» What is expected: The reply should contain each record below, returned exactly as given.
——————
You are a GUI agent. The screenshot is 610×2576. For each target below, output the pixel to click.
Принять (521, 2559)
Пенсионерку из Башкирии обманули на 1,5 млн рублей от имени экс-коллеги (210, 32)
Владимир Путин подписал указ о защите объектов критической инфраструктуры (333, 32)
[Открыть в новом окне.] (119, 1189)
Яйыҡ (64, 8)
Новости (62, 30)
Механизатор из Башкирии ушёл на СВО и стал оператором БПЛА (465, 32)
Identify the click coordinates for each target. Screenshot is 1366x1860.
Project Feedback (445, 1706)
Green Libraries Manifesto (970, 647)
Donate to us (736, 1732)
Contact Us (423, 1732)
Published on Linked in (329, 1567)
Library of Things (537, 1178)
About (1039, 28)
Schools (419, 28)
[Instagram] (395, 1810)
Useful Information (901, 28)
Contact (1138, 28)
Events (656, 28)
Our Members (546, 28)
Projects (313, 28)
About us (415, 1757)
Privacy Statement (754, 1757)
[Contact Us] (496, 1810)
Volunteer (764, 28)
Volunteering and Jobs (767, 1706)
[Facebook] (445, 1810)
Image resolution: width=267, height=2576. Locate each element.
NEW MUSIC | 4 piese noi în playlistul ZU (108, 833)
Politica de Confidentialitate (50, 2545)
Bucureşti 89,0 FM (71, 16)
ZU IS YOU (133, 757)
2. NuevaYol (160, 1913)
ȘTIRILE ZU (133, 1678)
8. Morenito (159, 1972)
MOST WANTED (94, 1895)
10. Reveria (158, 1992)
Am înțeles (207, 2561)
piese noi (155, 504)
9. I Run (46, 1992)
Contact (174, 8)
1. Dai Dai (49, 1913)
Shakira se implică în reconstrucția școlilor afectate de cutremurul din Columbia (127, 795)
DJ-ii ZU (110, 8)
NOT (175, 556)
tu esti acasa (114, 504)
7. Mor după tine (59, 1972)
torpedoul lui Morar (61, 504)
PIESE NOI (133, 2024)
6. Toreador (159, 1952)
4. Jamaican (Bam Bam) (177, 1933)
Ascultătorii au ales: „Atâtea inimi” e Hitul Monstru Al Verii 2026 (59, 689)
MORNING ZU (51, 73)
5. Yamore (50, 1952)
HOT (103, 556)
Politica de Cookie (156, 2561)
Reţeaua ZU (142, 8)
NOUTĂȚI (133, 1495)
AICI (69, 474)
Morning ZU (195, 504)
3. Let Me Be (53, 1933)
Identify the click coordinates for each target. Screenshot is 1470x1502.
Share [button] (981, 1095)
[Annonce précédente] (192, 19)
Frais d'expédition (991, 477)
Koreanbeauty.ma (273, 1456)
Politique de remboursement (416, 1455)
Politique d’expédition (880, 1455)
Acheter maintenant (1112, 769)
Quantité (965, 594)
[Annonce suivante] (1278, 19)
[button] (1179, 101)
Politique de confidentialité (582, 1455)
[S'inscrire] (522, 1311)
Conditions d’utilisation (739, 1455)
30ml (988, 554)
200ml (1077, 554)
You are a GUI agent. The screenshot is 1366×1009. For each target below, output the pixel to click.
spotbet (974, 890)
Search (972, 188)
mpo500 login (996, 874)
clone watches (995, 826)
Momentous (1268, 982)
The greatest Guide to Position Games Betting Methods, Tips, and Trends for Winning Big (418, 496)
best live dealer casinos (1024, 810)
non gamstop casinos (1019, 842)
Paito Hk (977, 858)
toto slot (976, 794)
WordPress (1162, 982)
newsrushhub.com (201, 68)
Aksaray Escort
——————
» Task solution:
You are a GUI agent. The screenshot is 610×2576. For each target below, output the pixel to click.
Принять (521, 2559)
Пенсионерку из Башкирии обманули на 1,5 млн рублей от имени экс-коллеги (210, 32)
Владимир Путин подписал указ о защите объектов критической инфраструктуры (333, 32)
[Открыть в новом окне.] (119, 1189)
Яйыҡ (64, 8)
Новости (62, 30)
Механизатор из Башкирии ушёл на СВО и стал оператором БПЛА (465, 32)
Identify the click coordinates for each target. Screenshot is 1366x1860.
Project Feedback (445, 1706)
Green Libraries Manifesto (970, 647)
Donate to us (736, 1732)
Contact Us (423, 1732)
Published on Linked in (329, 1567)
Library of Things (537, 1178)
About (1039, 28)
Schools (419, 28)
[Instagram] (395, 1810)
Useful Information (901, 28)
Contact (1138, 28)
Events (656, 28)
Our Members (546, 28)
Projects (313, 28)
About us (415, 1757)
Privacy Statement (754, 1757)
[Contact Us] (496, 1810)
Volunteer (764, 28)
Volunteering and Jobs (767, 1706)
[Facebook] (445, 1810)
Image resolution: width=267, height=2576. Locate each element.
NEW MUSIC | 4 piese noi în playlistul ZU (108, 833)
Politica de Confidentialitate (50, 2545)
Bucureşti 89,0 FM (71, 16)
ZU IS YOU (133, 757)
2. NuevaYol (160, 1913)
ȘTIRILE ZU (133, 1678)
8. Morenito (159, 1972)
MOST WANTED (94, 1895)
10. Reveria (158, 1992)
Am înțeles (207, 2561)
piese noi (155, 504)
9. I Run (46, 1992)
Contact (174, 8)
1. Dai Dai (49, 1913)
Shakira se implică în reconstrucția școlilor afectate de cutremurul din Columbia (127, 795)
DJ-ii ZU (110, 8)
NOT (175, 556)
tu esti acasa (114, 504)
7. Mor după tine (59, 1972)
torpedoul lui Morar (61, 504)
PIESE NOI (133, 2024)
6. Toreador (159, 1952)
4. Jamaican (Bam Bam) (177, 1933)
Ascultătorii au ales: „Atâtea inimi” e Hitul Monstru Al Verii 2026 (59, 689)
MORNING ZU (51, 73)
5. Yamore (50, 1952)
HOT (103, 556)
Politica de Cookie (156, 2561)
Reţeaua ZU (142, 8)
NOUTĂȚI (133, 1495)
AICI (69, 474)
Morning ZU (195, 504)
3. Let Me Be (53, 1933)
Identify the click coordinates for each target. Screenshot is 1470x1502.
Share [button] (981, 1095)
[Annonce précédente] (192, 19)
Frais d'expédition (991, 477)
Koreanbeauty.ma (273, 1456)
Politique de remboursement (416, 1455)
Politique d’expédition (880, 1455)
Acheter maintenant (1112, 769)
Quantité (965, 594)
[Annonce suivante] (1278, 19)
[button] (1179, 101)
Politique de confidentialité (582, 1455)
[S'inscrire] (522, 1311)
Conditions d’utilisation (739, 1455)
30ml (988, 554)
200ml (1077, 554)
You are a GUI agent. The screenshot is 1366×1009. For each target below, output the pixel to click.
spotbet (974, 890)
Search (972, 188)
mpo500 login (996, 874)
clone watches (995, 826)
Momentous (1268, 982)
The greatest Guide to Position Games Betting Methods, Tips, and Trends for Winning Big (418, 496)
best live dealer casinos (1024, 810)
non gamstop casinos (1019, 842)
Paito Hk (977, 858)
toto slot (976, 794)
WordPress (1162, 982)
newsrushhub.com (201, 68)
Aksaray Escort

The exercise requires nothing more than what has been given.